ACTIVITY: Find the word "computer" in the listing below, then return every line it appears in.

━━━━━━━━━━━━━━━━━━━━

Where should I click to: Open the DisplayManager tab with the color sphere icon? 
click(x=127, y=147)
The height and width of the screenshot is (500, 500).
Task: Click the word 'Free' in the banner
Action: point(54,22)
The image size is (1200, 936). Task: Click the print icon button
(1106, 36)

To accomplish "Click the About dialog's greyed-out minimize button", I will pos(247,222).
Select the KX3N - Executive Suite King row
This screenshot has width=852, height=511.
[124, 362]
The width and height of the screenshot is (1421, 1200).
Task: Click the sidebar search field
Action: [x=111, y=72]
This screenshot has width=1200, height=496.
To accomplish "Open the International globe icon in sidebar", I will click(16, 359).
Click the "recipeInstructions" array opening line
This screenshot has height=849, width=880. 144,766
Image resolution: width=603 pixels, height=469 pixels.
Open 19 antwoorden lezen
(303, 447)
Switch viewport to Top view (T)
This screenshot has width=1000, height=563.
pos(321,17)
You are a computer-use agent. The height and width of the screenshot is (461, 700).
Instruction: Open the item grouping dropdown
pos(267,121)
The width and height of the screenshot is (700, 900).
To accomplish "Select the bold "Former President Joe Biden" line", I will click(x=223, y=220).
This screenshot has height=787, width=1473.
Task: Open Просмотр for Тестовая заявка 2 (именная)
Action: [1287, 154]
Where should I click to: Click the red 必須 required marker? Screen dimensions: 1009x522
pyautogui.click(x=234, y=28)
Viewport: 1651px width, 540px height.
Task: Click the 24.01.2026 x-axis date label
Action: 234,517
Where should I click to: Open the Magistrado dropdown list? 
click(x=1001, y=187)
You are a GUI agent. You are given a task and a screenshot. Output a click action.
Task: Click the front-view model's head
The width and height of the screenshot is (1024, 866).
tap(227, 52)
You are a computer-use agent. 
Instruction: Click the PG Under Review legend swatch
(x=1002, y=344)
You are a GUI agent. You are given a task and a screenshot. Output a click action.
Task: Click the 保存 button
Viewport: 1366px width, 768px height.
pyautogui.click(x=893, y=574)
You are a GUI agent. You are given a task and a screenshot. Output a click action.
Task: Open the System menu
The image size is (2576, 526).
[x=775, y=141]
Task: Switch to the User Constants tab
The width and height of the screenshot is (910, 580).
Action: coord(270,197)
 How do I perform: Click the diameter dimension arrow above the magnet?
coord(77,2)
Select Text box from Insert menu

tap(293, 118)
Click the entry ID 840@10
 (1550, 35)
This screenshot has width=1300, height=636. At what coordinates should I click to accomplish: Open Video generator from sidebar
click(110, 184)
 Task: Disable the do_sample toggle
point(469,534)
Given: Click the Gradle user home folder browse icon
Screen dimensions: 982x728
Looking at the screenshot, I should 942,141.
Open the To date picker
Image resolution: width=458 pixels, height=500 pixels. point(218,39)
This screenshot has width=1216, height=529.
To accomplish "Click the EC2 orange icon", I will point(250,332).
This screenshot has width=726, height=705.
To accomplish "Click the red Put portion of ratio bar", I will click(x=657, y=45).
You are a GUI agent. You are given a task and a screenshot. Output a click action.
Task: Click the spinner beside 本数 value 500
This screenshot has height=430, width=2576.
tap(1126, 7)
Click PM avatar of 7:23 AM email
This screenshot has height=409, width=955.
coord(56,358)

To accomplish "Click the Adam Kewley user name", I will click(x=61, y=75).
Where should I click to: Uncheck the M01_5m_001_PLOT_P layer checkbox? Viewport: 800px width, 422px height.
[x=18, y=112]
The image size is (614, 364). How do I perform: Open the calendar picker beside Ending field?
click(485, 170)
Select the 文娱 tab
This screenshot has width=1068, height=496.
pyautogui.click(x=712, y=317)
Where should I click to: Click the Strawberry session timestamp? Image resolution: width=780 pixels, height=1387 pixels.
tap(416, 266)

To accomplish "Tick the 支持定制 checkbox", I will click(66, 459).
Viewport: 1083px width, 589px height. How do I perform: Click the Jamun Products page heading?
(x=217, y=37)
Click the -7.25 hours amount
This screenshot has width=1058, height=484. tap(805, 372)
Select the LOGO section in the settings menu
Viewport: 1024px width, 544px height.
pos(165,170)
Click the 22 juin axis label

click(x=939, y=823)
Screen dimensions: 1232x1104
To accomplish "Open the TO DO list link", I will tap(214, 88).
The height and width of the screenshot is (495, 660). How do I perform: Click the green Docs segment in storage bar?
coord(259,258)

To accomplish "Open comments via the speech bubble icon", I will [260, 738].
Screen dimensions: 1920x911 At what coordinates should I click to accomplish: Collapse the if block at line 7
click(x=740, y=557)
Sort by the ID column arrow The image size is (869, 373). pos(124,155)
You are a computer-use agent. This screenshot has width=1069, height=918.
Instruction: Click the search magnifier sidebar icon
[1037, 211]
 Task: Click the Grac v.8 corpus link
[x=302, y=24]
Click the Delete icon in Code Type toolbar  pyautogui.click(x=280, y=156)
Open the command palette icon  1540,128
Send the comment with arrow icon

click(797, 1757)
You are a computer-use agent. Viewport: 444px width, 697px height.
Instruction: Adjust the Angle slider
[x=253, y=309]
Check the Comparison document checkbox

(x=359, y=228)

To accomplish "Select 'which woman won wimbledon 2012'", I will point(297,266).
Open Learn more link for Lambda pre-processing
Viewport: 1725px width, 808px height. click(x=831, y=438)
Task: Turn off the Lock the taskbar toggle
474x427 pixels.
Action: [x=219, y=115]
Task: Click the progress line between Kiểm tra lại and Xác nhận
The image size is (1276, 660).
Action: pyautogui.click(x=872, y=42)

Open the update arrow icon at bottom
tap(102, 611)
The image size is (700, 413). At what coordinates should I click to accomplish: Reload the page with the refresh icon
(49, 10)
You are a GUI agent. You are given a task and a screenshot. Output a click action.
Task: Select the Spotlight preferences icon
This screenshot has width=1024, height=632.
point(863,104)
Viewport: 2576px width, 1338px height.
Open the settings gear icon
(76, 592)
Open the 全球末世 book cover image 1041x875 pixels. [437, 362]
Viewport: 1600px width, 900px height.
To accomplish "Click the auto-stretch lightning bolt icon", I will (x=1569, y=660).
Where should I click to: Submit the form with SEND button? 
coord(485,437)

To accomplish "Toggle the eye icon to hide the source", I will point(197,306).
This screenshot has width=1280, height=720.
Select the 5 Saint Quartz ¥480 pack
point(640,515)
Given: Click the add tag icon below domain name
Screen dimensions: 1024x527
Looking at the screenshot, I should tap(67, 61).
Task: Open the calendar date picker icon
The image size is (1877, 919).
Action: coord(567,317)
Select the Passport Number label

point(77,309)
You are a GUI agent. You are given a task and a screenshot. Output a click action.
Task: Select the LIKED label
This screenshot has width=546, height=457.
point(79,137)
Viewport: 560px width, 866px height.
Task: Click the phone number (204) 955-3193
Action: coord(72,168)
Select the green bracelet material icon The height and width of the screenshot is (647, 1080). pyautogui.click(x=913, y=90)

━━━━━━━━━━━━━━━━━━━━

RESPONSE TO THIS TASK:
You are a computer-use agent. The height and width of the screenshot is (461, 700).
You are a computer-use agent. 
You are a computer-use agent. This screenshot has width=1069, height=918.
You are a computer-use agent. Viewport: 444px width, 697px height.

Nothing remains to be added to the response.